Dormant Backdoor: Weaponizing Model Finetuning for Feasible Backdoor Attacks Against Pretrained Models
Abstract
Abstract As the pretraining-finetuning paradigm becomes dominant in modern AI, the security of model supply chains faces new risks from backdoor attacks. Existing work primarily studies backdoors injected during pretraining and treats subsequent finetuning with clean data as a defense, while recent finetuning-activated attacks assume white-box access to the downstream data distribution, which is rarely realistic in practice. We introduce Dormant Backdoor, a finetuning-activated attack that requires no prior knowledge of downstream tasks.

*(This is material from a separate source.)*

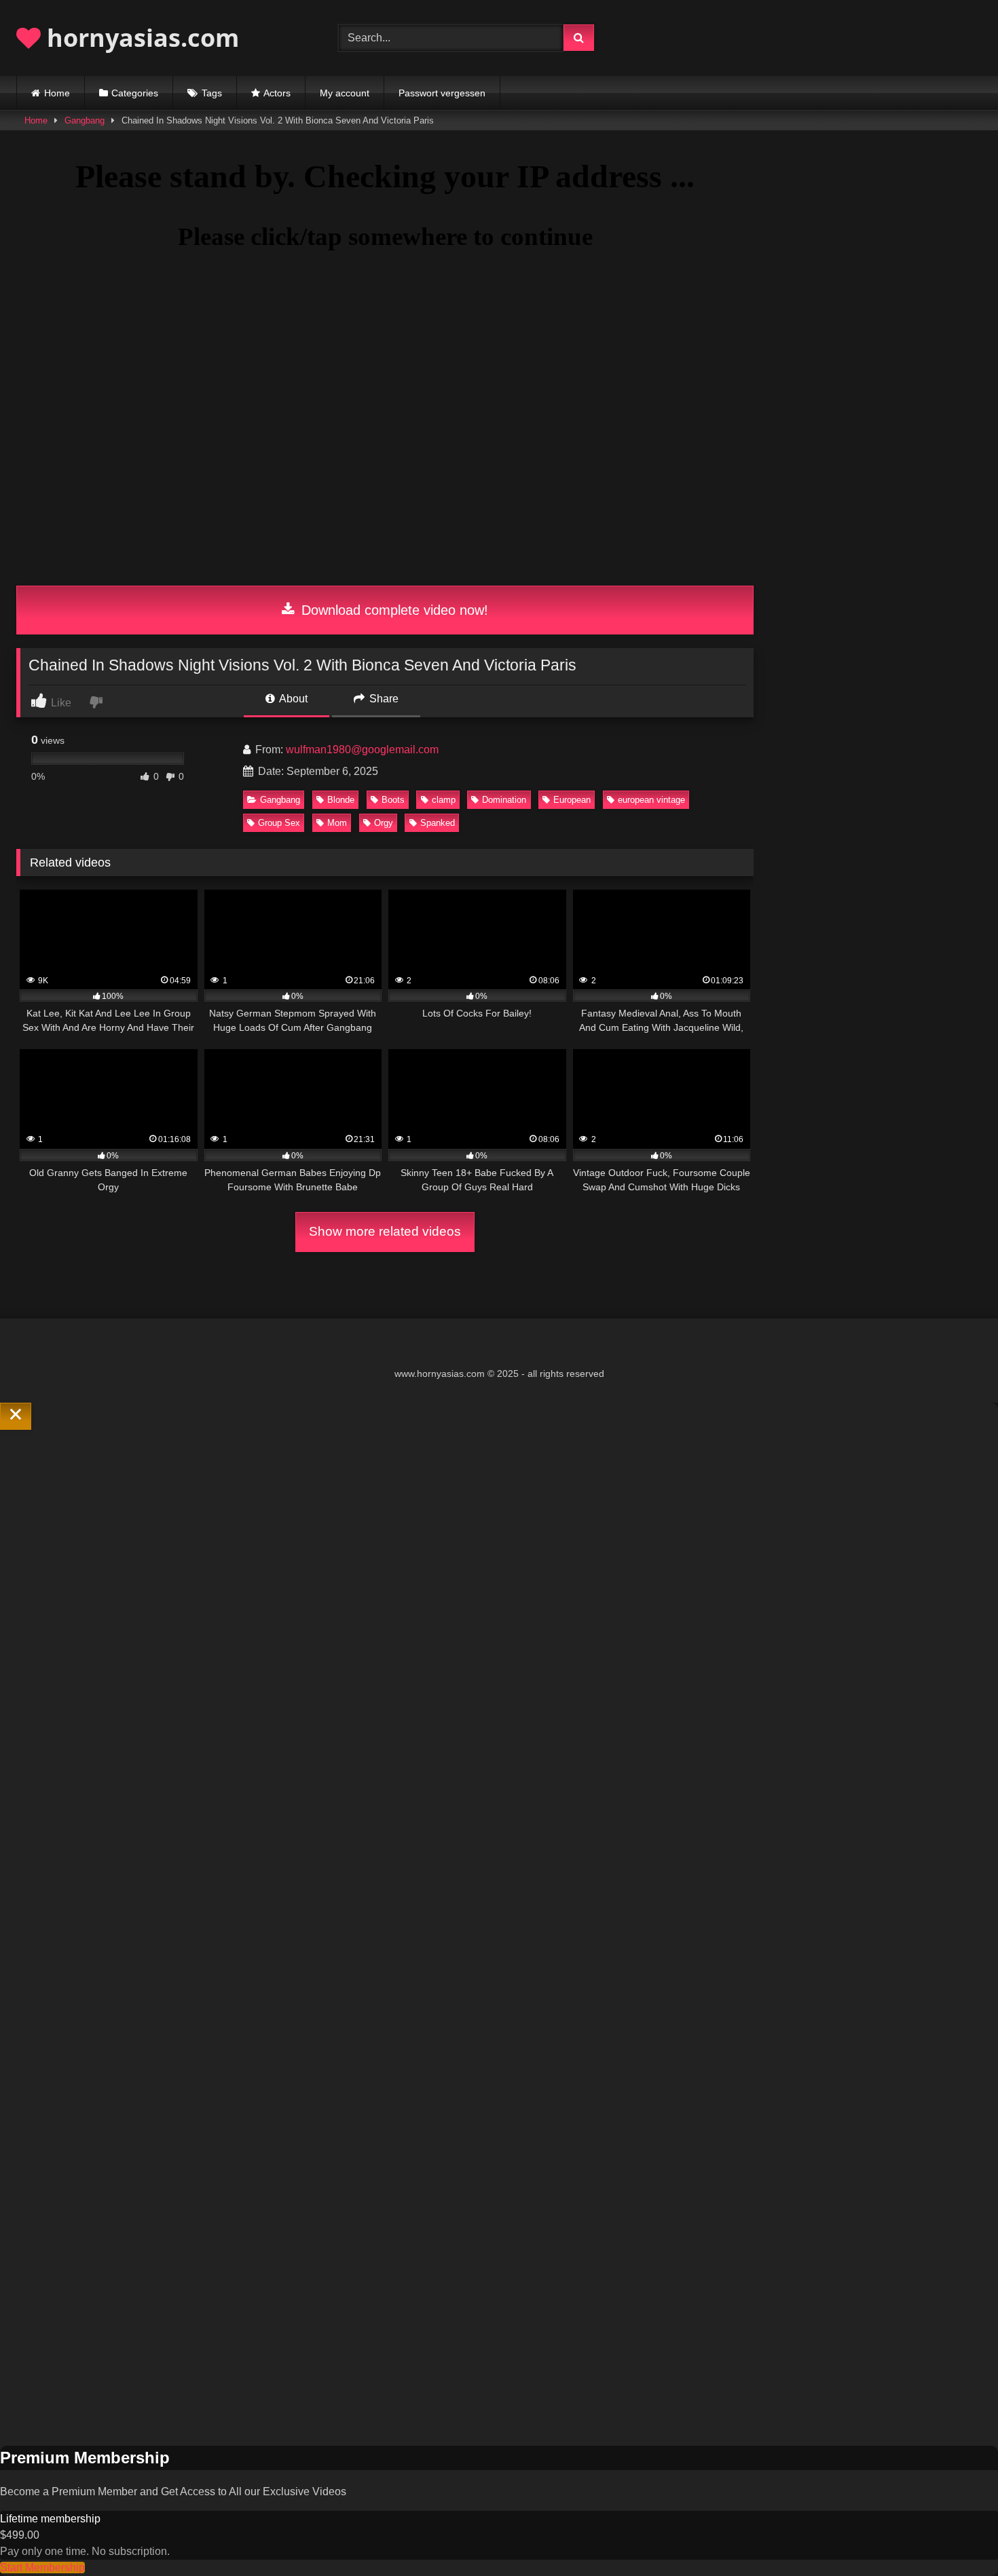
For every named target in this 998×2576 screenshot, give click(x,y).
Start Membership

Instead of binding the backdoor to static input patterns, Dormant Backdoor exploits the universal dynamics of gradient-based optimization as a process-as-trigger mechanism. We formulate the attack as a bilevel optimization problem that simulates the victim's finetuning trajectory on proxy data, and jointly optimizes the poisoned model and trigger under lethality, utility, and stealth objectives. Before finetuning, the poisoned model remains behaviorally close to a clean model and can evade existing backdoor detectors; after finetuning, the same adaptation process reliably amplifies the backdoor on diverse downstream datasets and finetuning strategies. Our results reveal a previously underexplored class of process-as-trigger vulnerabilities and highlight the need for defenses that explicitly secure the model adaptation process.